This is long:
Many of you didn't know and I didn't really broadcast it but from early this summer I have had a part time job.  Most of the work I did from home, but one day a week I would be gone all day long doing inspections.  I was a commercial property inspector.  This wasn't something I was passionate about.  But I ended up here and this is how. 
There are days as a mother I miss working.  I miss adult interaction.  I miss using my brain.  I miss being mentally challenged.  I miss being appropriately recognized for good work and I miss not always being blamed when anything in the world goes wrong.  At the end of last school year I started to think about the future.  I would have two kids in school this year.  I didn't know what I would do.  I knew I would be bored.  I had toyed with the idea of some part time work.  It was around this time I happened to be sitting in the temple.  Along happens a women who is moving and she is looking for someone to take over her job.  She asks me if I am interested and I am so I call her and we discuss things. 

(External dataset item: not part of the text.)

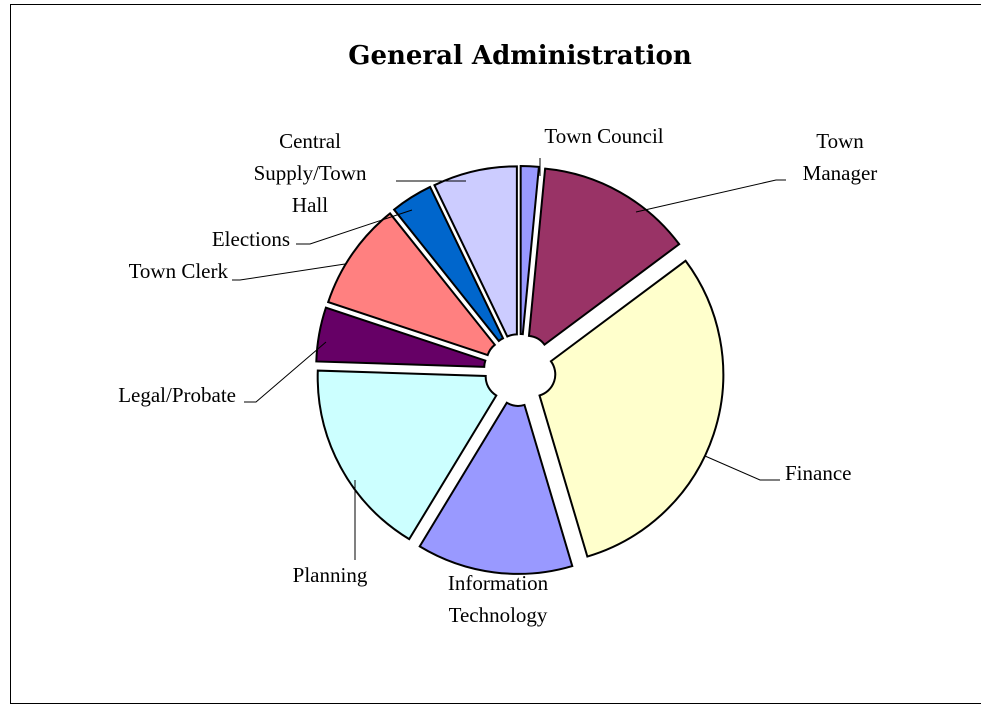 The image size is (981, 704). I want to click on pie-slice-elections, so click(448, 264).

After a rather quick, in less than two week, process I submit a resume, have a telephone interview, am offered the job, am sent a compensation letter and contract, and am started on training.  I am a little dazed by how my life has gone from being stay at home mom to part time working women.  But I am nothing if not occasionally impetuous.
After several months I submitted my resignation.  For all intents and purposes I thought I was done working despite my last day being October 31 technically.  But as things are something came up and I have one more day of inspections ahead of me and about ten more hours of work after that.
What I loved about working was that without the kids I am a person again free from having conversations that revolve around only my kids, that occasionally I still will get hit on by men, that people recognize a more broad aspect of my talent and skills, and that two incomes really is quite spectacular.
What I realized I loved even more was being home every moment, seeing the kids wake up sometimes filled with sleepy eyes and crazy hair.  I love tight squeezing hugs and their first and last words of the day being Mom as I go wake them up and I love you Mom as I put them to bed at night.  I love being the first on the scene when the school calls because my kindergartener may have had an accident while playing on the playground.  I love all the cuddles and unexpected kisses.  I love watching them learn something new and being the person to teach them that something new.  I love how easily they forgive mistakes and how they like to be happy.  I love being a mom way more than I ever expected or knew I did. 
And most of all I realized I am so lucky to have a husband who provides for our family and I get to chose what I do.  And I chose to stay home and do a whole lot of nothing with my kids.
Love Bugs
1 year ago
 

4 comments:
Thank you Mary for reminding me of a few things...and still thinking of a few more....
What a good post... i've said this before but I love how beautifully you put things.
A whole lot of nothing means a whole lot of something!
Mare - will you please let me know who is in Blair's class? I am finally having a birthday party for her with friends! Thanks!